I hope one day many of you will have the pleasure of visiting a college class. And not just any college class, but one in which students are about to hear good news about some particular topic.
I mean it. Good news.
Why do I wish for you to see this episode? Because if I muted the “audio” of the class and showed you an image of the video, what you would conclude was that the professor just told them all that Santa Claus was dead, that their favorite restaurant was closing down forever. that they were rejected by the favorite graduate school and for some it would appear that I just told them they would be failing the course.
That’s right. Never in my life have I stumbled into a more surprising response than when we have the chance to show some positive economic or environmental information to students, it’s as if I told them the opposite. I mentioned this one the other day in passing, but you should imagine the look on students faces when they do research to confirm that global warming isn’t really going to kill very many people. Tears almost well up in their eyes – and not tears of joy. Or what if you show students the temperature record of flat temps over the last 15 years? Or the fact that extreme hurricanes seem to be less likely now, not more? Or that our air is cleaner now than at any point in our modern history. Or that our living standards are unconscionably better than they were 100 years ago or beyond. And so on.
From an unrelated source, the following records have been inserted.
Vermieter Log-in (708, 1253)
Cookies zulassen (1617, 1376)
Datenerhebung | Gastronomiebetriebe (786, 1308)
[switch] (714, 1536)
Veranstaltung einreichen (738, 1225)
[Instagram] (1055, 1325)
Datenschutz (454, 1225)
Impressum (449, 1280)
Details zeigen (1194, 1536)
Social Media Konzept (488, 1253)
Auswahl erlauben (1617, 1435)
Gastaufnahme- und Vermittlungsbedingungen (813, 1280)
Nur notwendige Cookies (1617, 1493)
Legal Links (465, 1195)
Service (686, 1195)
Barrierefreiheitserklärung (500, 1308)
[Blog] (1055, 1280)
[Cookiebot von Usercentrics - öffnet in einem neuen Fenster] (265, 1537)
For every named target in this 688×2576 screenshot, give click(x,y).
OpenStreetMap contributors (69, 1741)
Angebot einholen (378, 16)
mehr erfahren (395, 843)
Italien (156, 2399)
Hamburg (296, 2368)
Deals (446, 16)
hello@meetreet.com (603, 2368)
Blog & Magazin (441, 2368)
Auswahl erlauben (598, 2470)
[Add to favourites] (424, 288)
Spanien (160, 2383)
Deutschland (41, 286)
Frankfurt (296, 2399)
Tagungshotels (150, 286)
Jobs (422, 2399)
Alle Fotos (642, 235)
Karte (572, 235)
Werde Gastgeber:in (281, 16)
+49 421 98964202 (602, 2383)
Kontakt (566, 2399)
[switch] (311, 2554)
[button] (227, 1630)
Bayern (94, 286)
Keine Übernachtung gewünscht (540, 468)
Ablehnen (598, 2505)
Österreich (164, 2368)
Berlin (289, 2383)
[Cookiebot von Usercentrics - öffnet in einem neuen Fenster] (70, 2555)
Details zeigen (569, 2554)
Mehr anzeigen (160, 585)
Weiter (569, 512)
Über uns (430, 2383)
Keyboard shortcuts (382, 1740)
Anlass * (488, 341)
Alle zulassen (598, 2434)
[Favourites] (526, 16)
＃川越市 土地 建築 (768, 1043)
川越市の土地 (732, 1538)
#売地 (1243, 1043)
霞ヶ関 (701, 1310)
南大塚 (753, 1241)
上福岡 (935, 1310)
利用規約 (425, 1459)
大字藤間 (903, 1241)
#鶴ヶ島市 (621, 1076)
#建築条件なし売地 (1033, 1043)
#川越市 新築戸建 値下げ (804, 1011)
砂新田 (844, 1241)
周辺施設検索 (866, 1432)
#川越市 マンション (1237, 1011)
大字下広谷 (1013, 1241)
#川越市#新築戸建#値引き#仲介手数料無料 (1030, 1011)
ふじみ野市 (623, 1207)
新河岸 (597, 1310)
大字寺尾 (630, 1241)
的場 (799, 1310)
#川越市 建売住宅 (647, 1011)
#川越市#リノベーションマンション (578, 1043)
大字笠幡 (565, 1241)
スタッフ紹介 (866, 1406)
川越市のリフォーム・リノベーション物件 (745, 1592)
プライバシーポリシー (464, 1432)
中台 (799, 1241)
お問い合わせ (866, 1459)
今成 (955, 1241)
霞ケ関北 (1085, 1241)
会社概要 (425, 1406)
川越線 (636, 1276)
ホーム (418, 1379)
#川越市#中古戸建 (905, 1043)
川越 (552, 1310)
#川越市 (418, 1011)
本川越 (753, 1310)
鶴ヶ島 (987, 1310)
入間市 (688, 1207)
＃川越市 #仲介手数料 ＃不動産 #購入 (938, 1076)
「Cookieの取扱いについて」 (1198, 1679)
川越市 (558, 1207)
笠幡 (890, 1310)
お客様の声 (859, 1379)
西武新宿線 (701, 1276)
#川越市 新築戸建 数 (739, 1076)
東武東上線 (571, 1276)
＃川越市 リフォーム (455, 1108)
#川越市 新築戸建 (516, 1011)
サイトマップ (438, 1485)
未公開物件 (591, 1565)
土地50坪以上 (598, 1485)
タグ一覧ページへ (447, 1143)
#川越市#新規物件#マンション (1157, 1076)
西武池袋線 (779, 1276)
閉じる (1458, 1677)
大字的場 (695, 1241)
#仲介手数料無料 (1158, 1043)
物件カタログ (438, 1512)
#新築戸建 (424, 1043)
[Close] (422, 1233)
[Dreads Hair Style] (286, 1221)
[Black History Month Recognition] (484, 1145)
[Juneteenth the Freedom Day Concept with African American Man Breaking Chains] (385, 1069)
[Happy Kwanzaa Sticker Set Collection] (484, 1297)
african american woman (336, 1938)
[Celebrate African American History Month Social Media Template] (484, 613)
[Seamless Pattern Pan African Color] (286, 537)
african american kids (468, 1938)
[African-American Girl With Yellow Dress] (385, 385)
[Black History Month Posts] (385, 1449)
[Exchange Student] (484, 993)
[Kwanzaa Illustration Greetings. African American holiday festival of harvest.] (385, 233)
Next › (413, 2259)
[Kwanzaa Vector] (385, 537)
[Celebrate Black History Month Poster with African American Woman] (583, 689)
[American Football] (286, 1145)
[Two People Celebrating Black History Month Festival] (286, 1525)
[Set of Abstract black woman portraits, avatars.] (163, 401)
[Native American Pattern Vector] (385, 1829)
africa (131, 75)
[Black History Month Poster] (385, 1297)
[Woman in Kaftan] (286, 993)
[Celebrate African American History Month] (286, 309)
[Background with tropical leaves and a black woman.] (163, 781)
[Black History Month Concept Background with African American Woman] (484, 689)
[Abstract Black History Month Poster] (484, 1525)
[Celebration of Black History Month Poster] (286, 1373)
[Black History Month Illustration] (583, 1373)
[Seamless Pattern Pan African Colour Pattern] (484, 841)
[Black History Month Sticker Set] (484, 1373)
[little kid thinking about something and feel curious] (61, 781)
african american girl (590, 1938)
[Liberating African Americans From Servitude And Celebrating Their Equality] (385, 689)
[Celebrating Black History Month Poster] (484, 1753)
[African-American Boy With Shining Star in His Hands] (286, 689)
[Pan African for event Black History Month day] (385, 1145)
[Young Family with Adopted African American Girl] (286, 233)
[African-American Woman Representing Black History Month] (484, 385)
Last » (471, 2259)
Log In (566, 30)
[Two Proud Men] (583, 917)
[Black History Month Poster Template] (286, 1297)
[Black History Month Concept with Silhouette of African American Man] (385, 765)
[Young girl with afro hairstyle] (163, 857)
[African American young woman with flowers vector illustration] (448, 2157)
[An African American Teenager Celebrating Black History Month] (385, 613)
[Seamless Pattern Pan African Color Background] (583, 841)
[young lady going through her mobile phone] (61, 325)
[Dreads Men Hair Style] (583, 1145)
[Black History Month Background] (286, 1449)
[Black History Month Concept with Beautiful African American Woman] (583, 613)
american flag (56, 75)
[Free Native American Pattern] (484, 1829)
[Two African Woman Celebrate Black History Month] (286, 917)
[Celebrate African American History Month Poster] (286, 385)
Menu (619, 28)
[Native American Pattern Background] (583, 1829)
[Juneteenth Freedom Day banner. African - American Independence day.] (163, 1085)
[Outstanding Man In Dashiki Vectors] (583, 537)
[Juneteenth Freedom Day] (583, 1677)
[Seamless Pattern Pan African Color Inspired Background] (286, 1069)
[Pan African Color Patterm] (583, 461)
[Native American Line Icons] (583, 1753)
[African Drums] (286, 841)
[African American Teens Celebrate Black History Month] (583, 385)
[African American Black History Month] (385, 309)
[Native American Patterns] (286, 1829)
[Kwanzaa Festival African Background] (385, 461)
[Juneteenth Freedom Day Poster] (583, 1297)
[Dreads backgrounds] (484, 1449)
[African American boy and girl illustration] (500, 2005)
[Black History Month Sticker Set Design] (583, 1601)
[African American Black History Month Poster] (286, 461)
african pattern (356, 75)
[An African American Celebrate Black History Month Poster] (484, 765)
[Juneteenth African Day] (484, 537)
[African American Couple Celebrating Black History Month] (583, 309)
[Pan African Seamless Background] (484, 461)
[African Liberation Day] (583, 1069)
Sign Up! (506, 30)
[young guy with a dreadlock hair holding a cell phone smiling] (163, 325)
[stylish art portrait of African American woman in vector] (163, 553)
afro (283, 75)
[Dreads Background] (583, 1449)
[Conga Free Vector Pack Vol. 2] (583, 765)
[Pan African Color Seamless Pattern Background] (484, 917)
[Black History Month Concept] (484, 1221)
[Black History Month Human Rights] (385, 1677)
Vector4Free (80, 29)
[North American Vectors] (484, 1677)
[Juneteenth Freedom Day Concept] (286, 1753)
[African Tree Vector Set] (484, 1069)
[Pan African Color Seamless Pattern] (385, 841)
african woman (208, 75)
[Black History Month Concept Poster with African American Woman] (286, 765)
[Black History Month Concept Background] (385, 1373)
Can someone take a shot at explaining why this reaction is so common? Are we all really so programmed to think the world is going to end that it is depressing to bear the thought of living safer and healthier on it in the future? Does it really say something bad about you and your values if man has done some good for himself and the planet? What is it? Really. I don’t even show this stuff in class too, too much anymore, but have them research it themselves – the looks spooked me.
You’d think that this generation of kids would be super-charged with optimism. I don’t see it.
I think people thrive off the power of leading (or playing a valued role within) the rest of the tribe to address a threat. Thus there is a dependency between this type of status and the existence of problems. Added to this is the moral or intellectual superiority you get by recognizing a problem that everyone else misses.
“I am superior to my peers because I see the danger they all miss, I care about battling it more than they do and am better at fighting it.”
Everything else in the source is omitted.